## Work to complete
1. Repeat word for word the part of the gig review between "Skillful to say" and "audience love it.", inclusive.
2. In the gig review, why did Interrobang?! have plenty to live up to at this show? Answer in one to three sentences.
3. Resume the gig review of the Interrobang?! show from the point where it ends.

## Passage provided
#####

Leeds Wharf Chambers

by Bob Oram

FOLLOWING their knock-out video Are You Ready People earlier this year, Interrobang?! have plenty to live up to as they take the stage for this much-anticipated homecoming gig.

They surge straight into Taciturn, with Dunstan Bruce using a megaphone to tell us: “I'm so taciturn, I'd nod to answer a question on the radio.” The music's an inspired mash-up of influences, creating a post-modern agitpunk driven by Griffin's stark and angular guitar sounds, with drummer Harry Hamer following the riff which the former loops before overlaying another sequence on top.

Skillful to say the least, Hamer maintains an incredibly tight platform on which Bruce then lays bare his angst at turning 50, yet on Here Now he confirms that he's “still got something to say, I don't want to fade away” and on Mad as Hell he's on the point of exploding as he he tells us that he's “not gonna take this anymore ... I will not calm down.”

Curmudgeon is pure passion and Do You Remember? beautiful, taut, intricate and intense. Interrobang?! are a project that clearly had to happen and who knows how long it will last. But tonight is truly memorable and Bruce's open-hearted confessional gets its response on the dance floor — the audience love it.

#####

## Data
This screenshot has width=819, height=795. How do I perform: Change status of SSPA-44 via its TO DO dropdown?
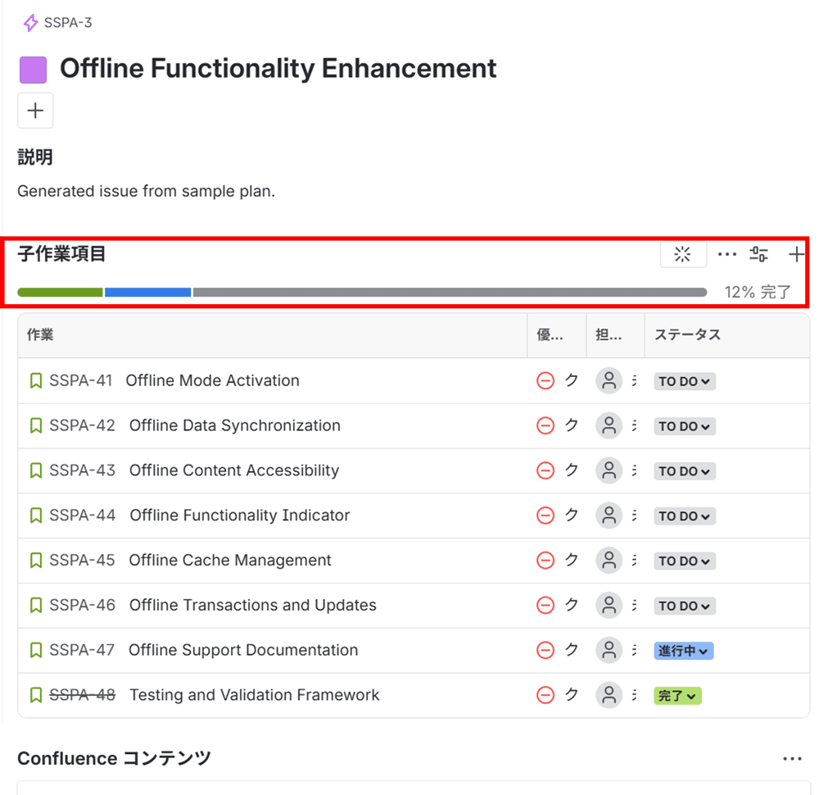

#####

## Answers for this exercise
1.
Skillful to say the least, Hamer maintains an incredibly tight platform on which Bruce then lays bare his angst at turning 50, yet on Here Now he confirms that he's “still got something to say, I don't want to fade away” and on Mad as Hell he's on the point of exploding as he he tells us that he's “not gonna take this anymore ... I will not calm down.”

Curmudgeon is pure passion and Do You Remember? beautiful, taut, intricate and intense. Interrobang?! are a project that clearly had to happen and who knows how long it will last. But tonight is truly memorable and Bruce's open-hearted confessional gets its response on the dance floor — the audience love it.

2. They had plenty to live up to because the show came after their knock-out video Are You Ready People, released earlier that year. This much-anticipated homecoming gig followed that success.

3.
At the set's climax Hamer's drumming brings Terence Fletcher in the film Whiplash to mind, Griffin's guitar playing is truly exceptional and the Bruce's charisma mesmerises as he asks: “Am I Invisible Yet?” Certainly not.

Crammed onto the stage, Leeds virgins Thee Faction never fail to deliver.

Single of the year Choose your Enemy introduces their own unique political pop revelry to the north and with the horn section clearly enjoying leading the line their swing gets the audience moving. Billy is theatricality personified, the vocal harmonies and interplay at the end of 366 are simply brilliant, while Nylon's guitar work is superb on GDH Cole and newly-wed Dai is a rock-steady as ever on drums.

They're gloriously entertaining and songs like Rent Strike, Wages and Union Man are not only great tunes but essential weapons in the face of this governments attacks. Every home needs a Thee Faction album, so think on this Xmas.

Psychic Graffiti spin a wonderful collection of tunes at the co-operatively run Wharf Chambers to round off what is an awesome night.